Now, I’m sure someone in the comments can still figure out a way for this to lead to catastrophe.  Before you post it in the comments, I dare you to keep going. Try and guess what I would add to prevent your doomsday, and figure out a loophole around that, and then do it one more time, and then ask yourself, “is my final loophole way, way harder to execute than the original one?”. As long as that is true, then the unbeatability hypothesis is still unproven, and you can still build a safe AGI by adding extra constraints. 

Why this doesn’t disprove AI X-risk

I suspect I will be accused of attacking a strawman in this piece. To counter that, let me emphasize the aspects of AI risk that are not disproven here.   

For starters, this is mostly aimed at talking about “outer alignment”, ie, designing a safe goal function. There is still the problem of “inner alignment”, that being how you actually implement the goal function into the AGI. For example, if you naively implement a time limit that is based on a computer clock, it might just figure out a way to hack the clock and give itself infinite time. I think some of the arguments here are still applicable to inner alignment though. If you add in enough constraints to how it interacts with the clock, there may be a way of increasing difficulty of “time limit subversion” such that it can’t be achieved within the time limit.   
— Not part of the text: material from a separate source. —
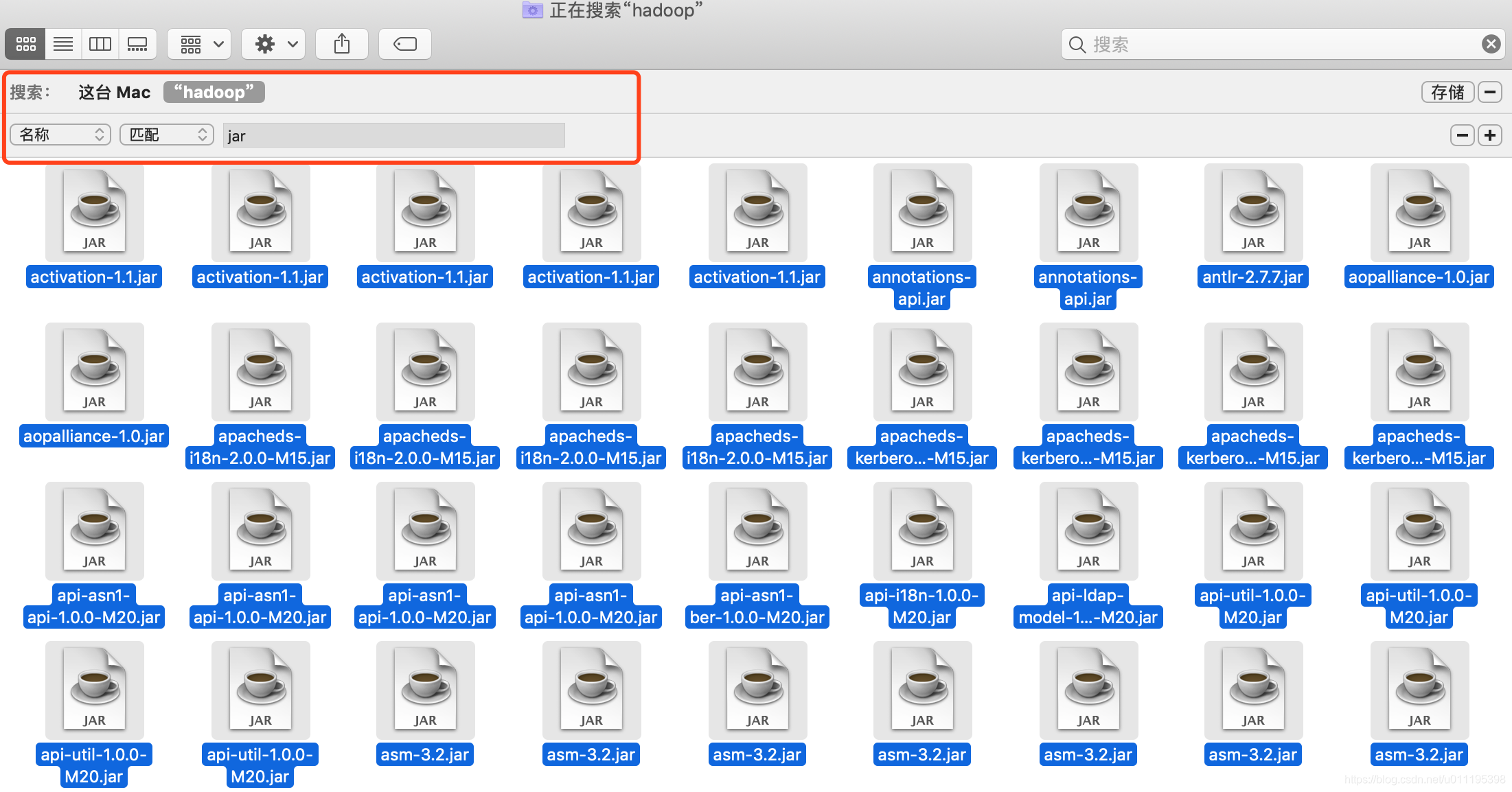Viewport: 1512px width, 792px height.
Task: Add a search criterion with plus button
Action: [1490, 135]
Secondly, even if you can build a safe AGI, if somebody else builds an unsafe super-AGI first, it doesn’t matter. So building a safe AGI is only one step, you also have to ensure everyone else also uses safe AGI. One such strategy would be to use the safe super-constrained AGI to hunt down other AGI’s in their infancy.  
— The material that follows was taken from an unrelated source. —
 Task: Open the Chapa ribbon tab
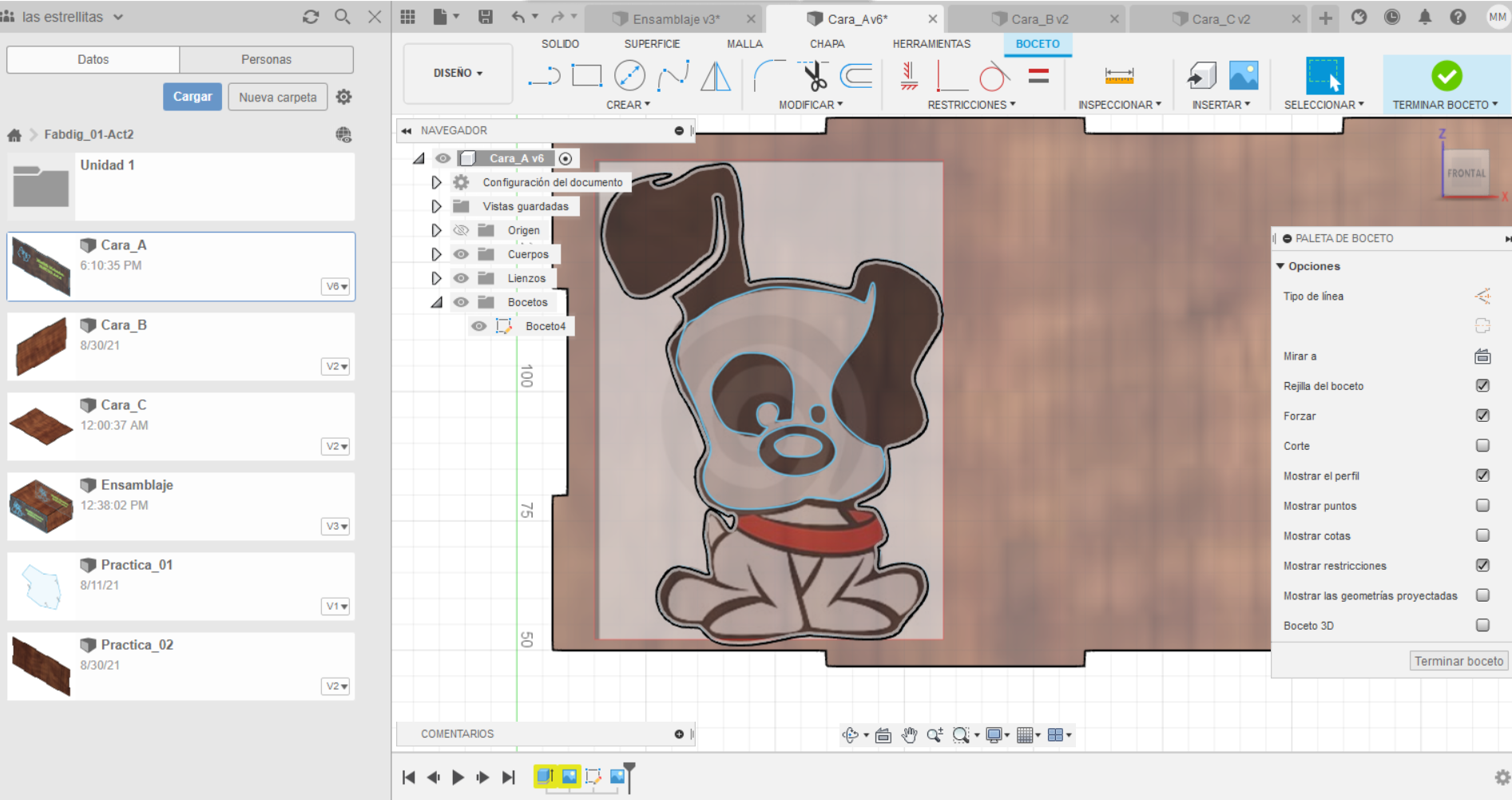pos(827,44)
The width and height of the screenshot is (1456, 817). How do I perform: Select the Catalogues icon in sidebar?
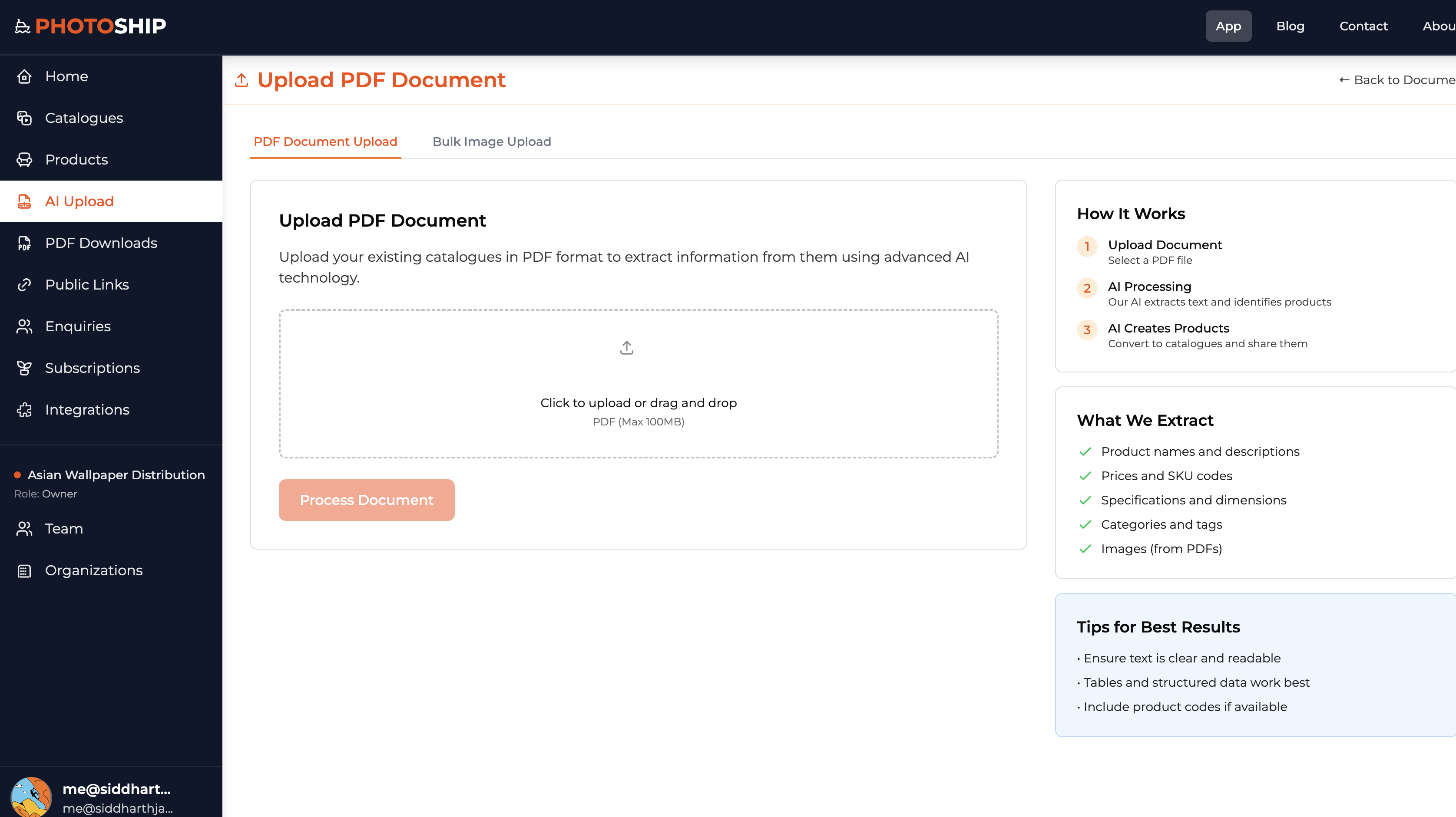tap(24, 118)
In addition, these techniques might make an AGI x-risk safe, but it won’t necessarily make them safe in the normal sense of the word.  It’s way easier to screw up and kill/harm a lot of people unintentionally than it is to kill all of humanity. For each system, solving x-risk will always be many orders of magnitude easier than solving the alignment problem. 

Conclusion

Summing up my argument in TLDR format:

1. For each AGI, there will be tasks that have difficulty beyond it’s capabilities. 
2. You can make the task “subjugate humanity under these constraints” arbitrarily more difficult or undesirable by adding more and more constraints to a goal function. 
3. A lot of these constraints are quite simple, but drastically effective, such as implementing time limits, bounded goals, and prohibitions on human death. 
4. Therefore, it is not very difficult to design a useful goal function that raises subjugation difficulty above the capability level of the AGI, simply by adding arbitrarily many constraints.

Even if you disagree with some of these points, it seems hard to see how a constrained AI wouldn't at least have a greatly reduced probability of successful subjugation, so I think it makes sense to pursue constraints anyway (as I'm sure plenty of people already are).